Prompt: Search the records below for the word "agent". Pull out each line that has it.

Entries supplied:

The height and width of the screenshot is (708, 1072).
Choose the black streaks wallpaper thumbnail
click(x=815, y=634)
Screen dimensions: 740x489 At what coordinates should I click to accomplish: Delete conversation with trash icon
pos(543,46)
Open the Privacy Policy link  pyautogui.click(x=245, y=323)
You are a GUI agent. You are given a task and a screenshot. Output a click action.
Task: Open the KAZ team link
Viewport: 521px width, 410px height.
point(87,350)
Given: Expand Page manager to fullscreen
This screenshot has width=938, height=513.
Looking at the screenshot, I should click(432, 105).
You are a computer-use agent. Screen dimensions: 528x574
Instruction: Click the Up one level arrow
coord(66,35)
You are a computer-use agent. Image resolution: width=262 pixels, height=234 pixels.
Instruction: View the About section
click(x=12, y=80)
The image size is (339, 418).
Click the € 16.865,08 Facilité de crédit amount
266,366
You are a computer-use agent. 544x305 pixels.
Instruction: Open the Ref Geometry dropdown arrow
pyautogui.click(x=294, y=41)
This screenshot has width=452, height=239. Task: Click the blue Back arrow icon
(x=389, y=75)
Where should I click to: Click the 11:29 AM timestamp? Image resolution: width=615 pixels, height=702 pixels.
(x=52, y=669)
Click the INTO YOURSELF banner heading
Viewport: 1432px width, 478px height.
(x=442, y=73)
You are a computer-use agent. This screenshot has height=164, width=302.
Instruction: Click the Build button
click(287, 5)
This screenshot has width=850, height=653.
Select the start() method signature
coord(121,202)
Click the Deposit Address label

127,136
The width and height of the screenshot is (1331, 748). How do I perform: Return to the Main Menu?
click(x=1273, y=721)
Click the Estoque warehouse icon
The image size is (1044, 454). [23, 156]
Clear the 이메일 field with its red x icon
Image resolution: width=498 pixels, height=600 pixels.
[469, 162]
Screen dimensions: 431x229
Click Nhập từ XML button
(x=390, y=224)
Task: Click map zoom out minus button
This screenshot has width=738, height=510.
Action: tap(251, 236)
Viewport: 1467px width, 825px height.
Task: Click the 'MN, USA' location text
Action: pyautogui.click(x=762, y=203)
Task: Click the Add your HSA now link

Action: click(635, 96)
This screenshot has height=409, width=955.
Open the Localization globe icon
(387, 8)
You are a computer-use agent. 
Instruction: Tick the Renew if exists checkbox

Answer to this problem:
You are a GUI agent. You are given a task and a screenshot. Output a click action.
You are a computer-use agent. Screen dimensions: 528x574
You are a computer-use agent. Image resolution: width=262 pixels, height=234 pixels.
You are a computer-use agent. 544x305 pixels.
You are a computer-use agent. This screenshot has height=164, width=302.
You are a computer-use agent. 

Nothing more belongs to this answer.